Each of the following milestones will be fully documented, as I like to document my code and features as I go along. I will be using a new blog to better document my work and any caveats as I go along.

  • Weeks 1 & 2: Design the html widget frontend, including preferences
  • Weeks 3 & 4: Document the data format, this will include testing existing formats and/or developing a new one
  • Weeks 5 & 6: Create module for theme data I/O using brower cookies
  • Weeks 7 & 8: Create the theme that uses the theme data
  • Weeks 9 & 10: Create storage mechanism for new themes and user data
  • Week 11: Write Documentation
  • Weeks 12: Scrub for Bugs!
  • Continuation: Create ThemeBuilder theme/plugin for other open source software

Open Source Development Experience

I have created a few open source projects so far. Most of my open source experience comes from working with developers over IRC. The most active project is probably wxCPAN. All of the software I write is free to use and redistribute. See my home page for more projects.

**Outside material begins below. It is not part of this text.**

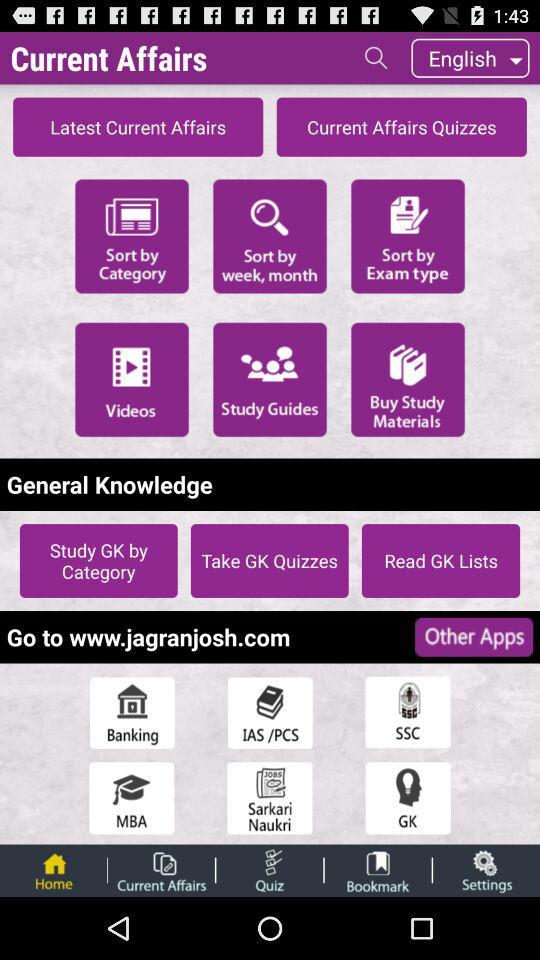 The image size is (540, 960). Describe the element at coordinates (473, 636) in the screenshot. I see `icon to the right of the go to www` at that location.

Work/Internship Experience

I am currently a student worker, in the capacity of web master, for the largest school (27 departments!) at my university. You can see my page at the university here. Last summer, I participated in the Summer of Code, where I created a GUI for CPANPLUS, a Perl module manager.

Academic Experience

I have been teaching myself various programming languages sine 1995, and have been creating web sites since 1996. I am currently an undergraduate at the University of North Carolina at Greensboro, working on a computer science degree. I have taken classes there that have helped me learn about databases, many diverse and archaic programming languages, computer organization, networking, and many other theories in a field that continues to amaze me.